Material provided:
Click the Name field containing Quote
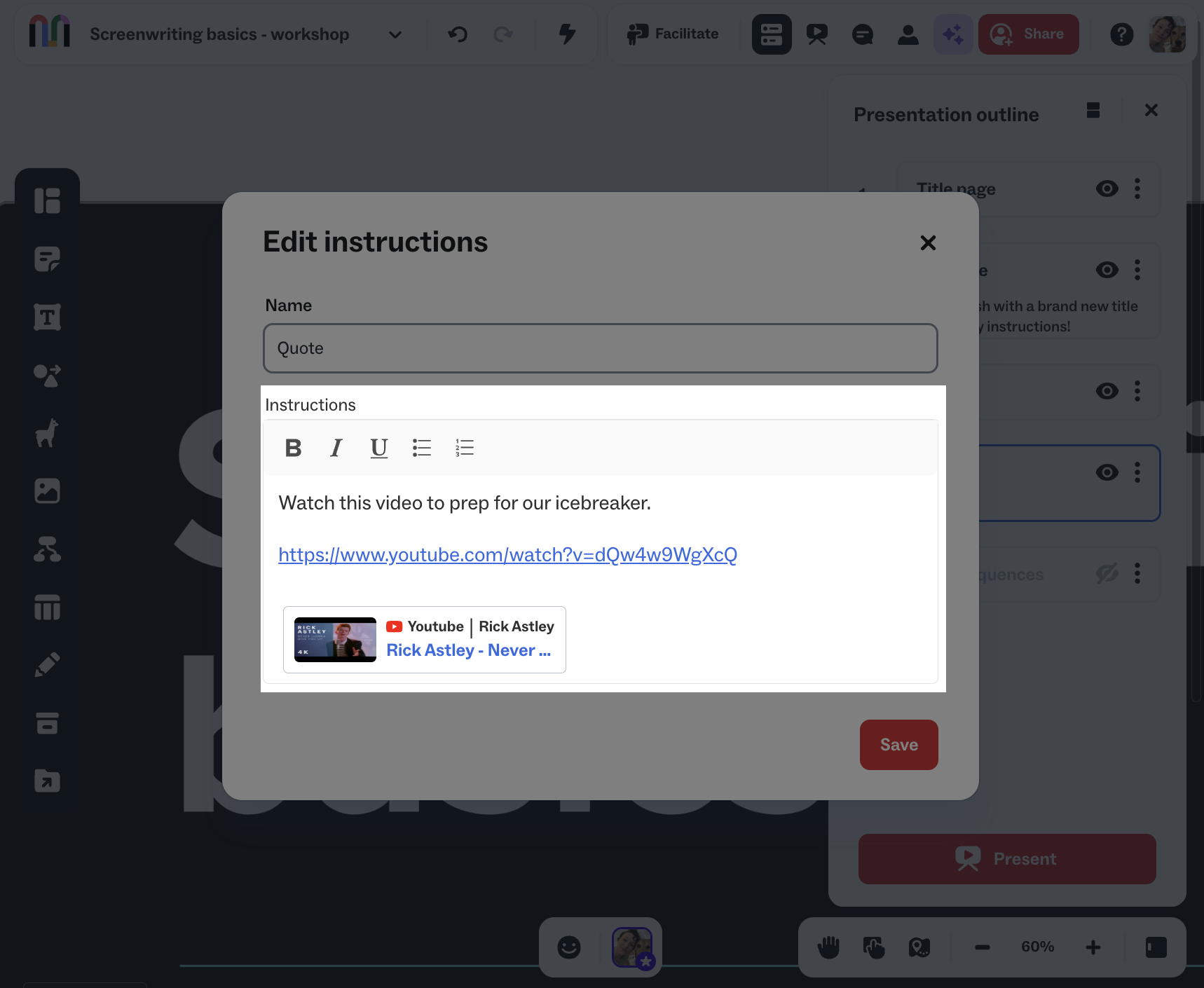1204x988 pixels. (x=600, y=348)
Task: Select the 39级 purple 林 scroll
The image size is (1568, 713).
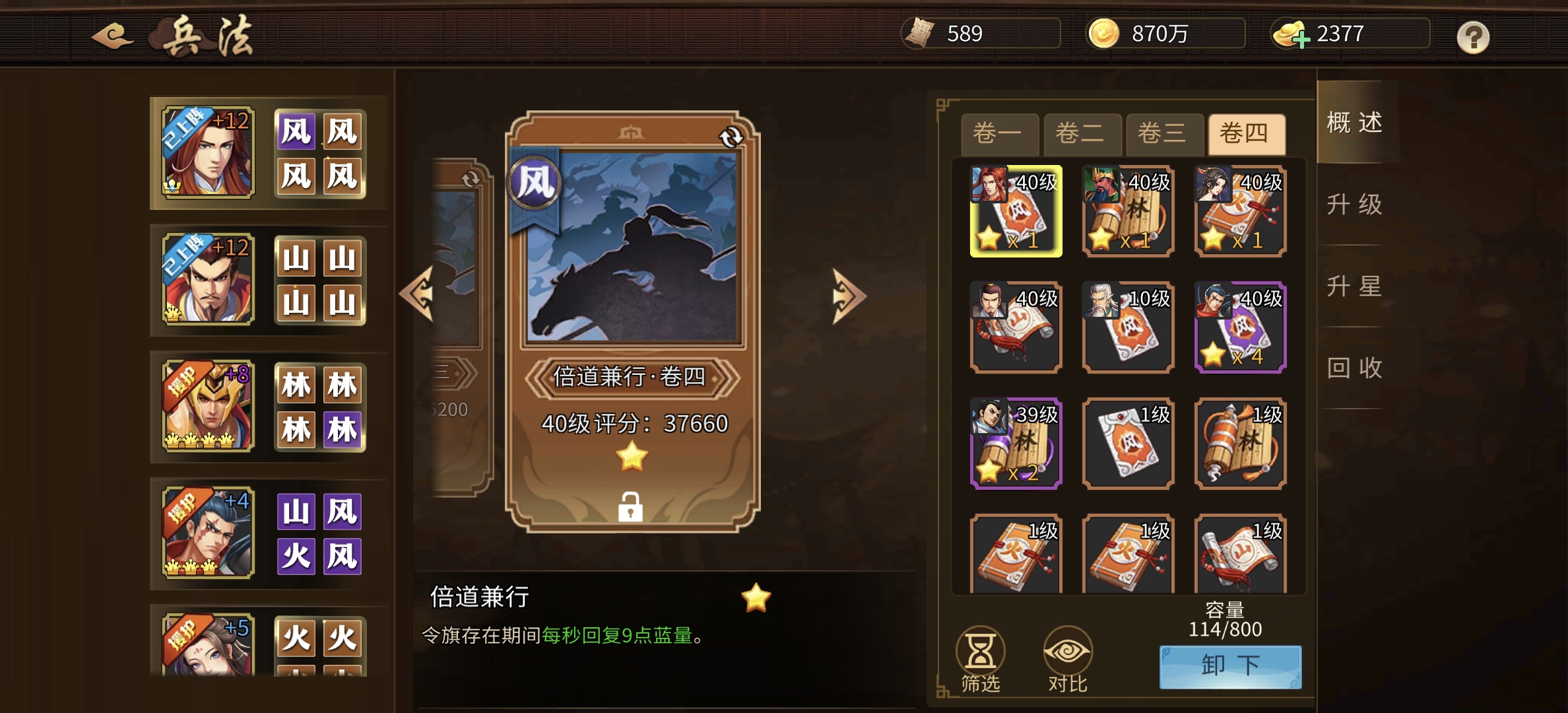Action: tap(1016, 443)
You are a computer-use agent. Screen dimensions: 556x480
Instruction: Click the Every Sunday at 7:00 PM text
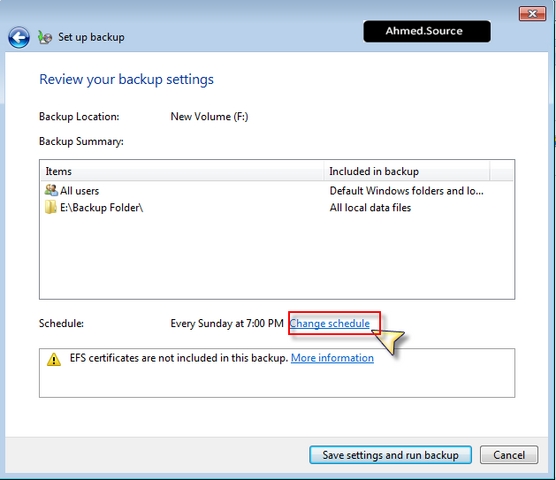[227, 323]
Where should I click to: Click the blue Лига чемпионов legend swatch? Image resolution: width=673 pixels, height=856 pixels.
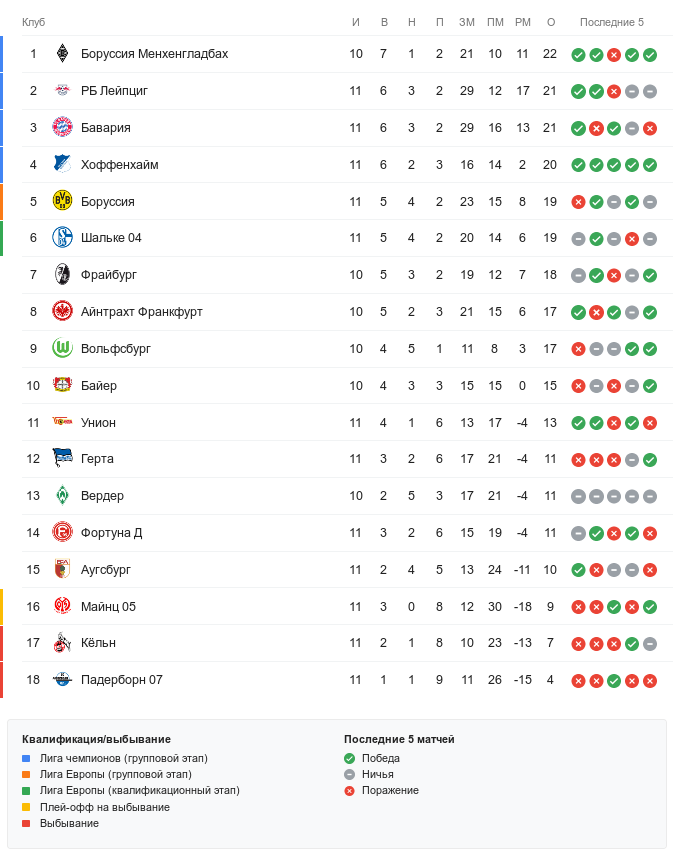pyautogui.click(x=26, y=758)
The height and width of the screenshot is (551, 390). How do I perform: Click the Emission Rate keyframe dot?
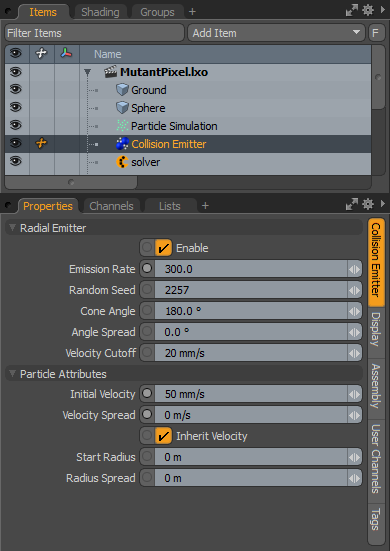[x=147, y=269]
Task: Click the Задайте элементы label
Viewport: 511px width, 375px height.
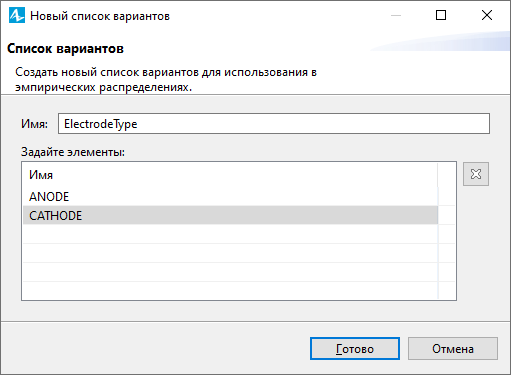Action: pos(73,152)
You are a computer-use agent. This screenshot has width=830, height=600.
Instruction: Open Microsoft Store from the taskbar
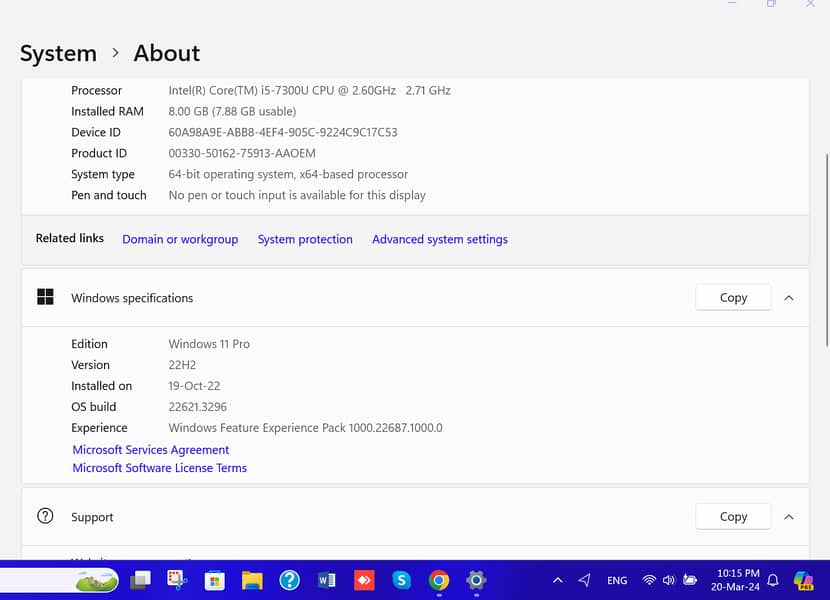coord(214,580)

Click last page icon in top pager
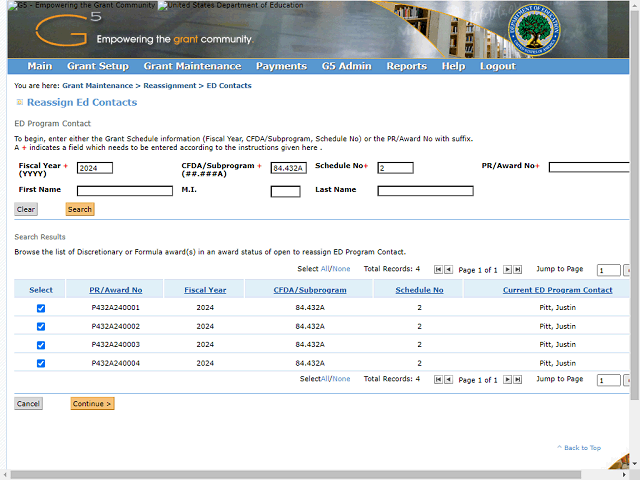(x=517, y=270)
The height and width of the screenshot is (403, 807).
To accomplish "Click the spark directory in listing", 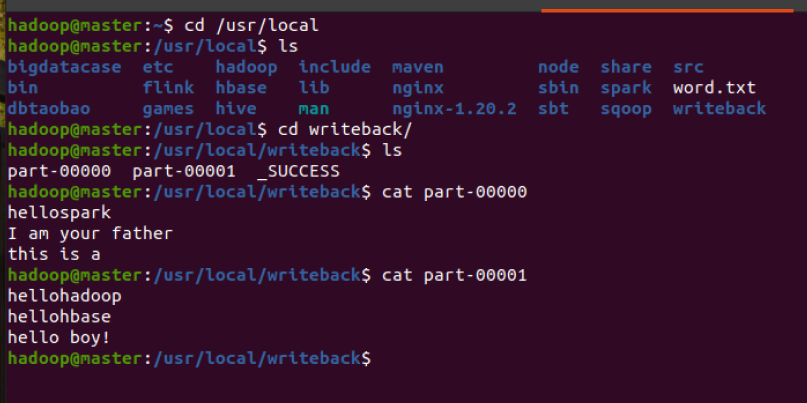I will click(x=626, y=88).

Problem to work on: Look through the data above and return each line where the string "computer" occurs.

Solution:
You are a computer-use agent. Screen dimensions: 556x480
You are a computer-use agent. This screenshot has width=830, height=600.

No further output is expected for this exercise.